• **Given data**
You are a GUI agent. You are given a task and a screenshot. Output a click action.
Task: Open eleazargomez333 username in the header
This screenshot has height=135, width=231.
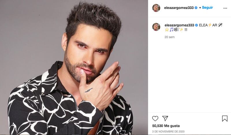click(x=179, y=8)
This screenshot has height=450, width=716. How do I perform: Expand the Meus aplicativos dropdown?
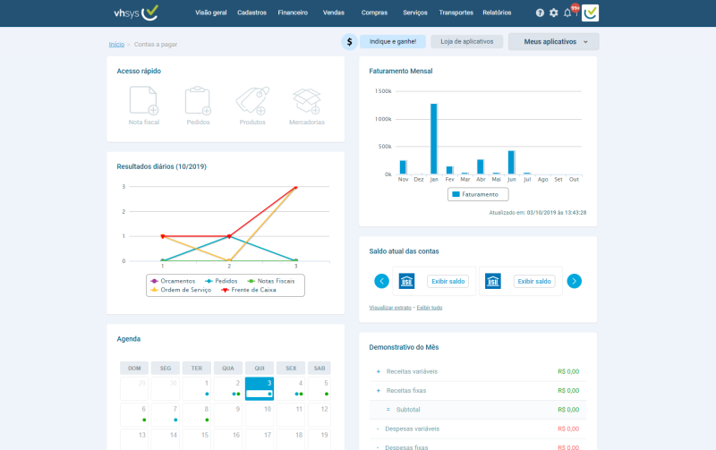pos(553,41)
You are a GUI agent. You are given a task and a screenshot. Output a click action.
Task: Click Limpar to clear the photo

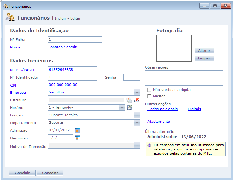pyautogui.click(x=204, y=58)
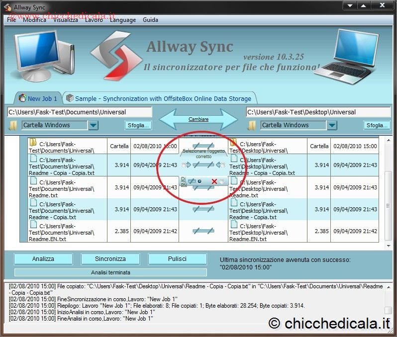Switch to Sample OffsiteBox synchronization tab
Screen dimensions: 397x337
point(159,98)
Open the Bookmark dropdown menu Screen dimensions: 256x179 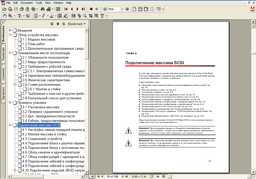coord(77,24)
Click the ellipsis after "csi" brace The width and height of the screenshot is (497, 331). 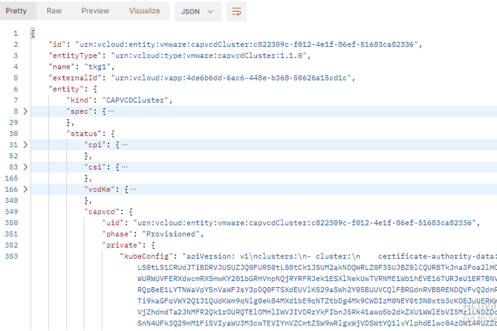pos(124,167)
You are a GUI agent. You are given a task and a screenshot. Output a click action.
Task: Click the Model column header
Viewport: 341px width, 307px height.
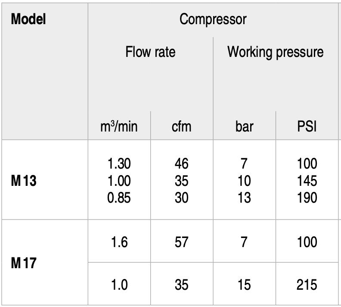click(28, 20)
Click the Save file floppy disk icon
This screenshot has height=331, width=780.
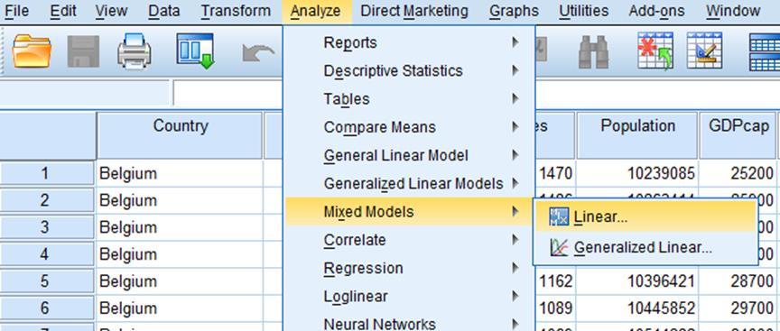(x=83, y=51)
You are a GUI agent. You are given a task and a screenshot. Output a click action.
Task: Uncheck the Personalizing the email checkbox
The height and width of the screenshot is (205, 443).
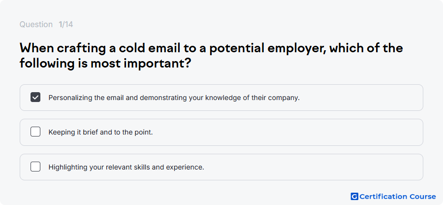(35, 97)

• **Task goal**
Find the line containing "The height and" in the listing above. Please restate word for word that line through the last one, leaving out the pictures.

• **Solved exercise**
The height and width of the screenshot is (205, 443).
(35, 97)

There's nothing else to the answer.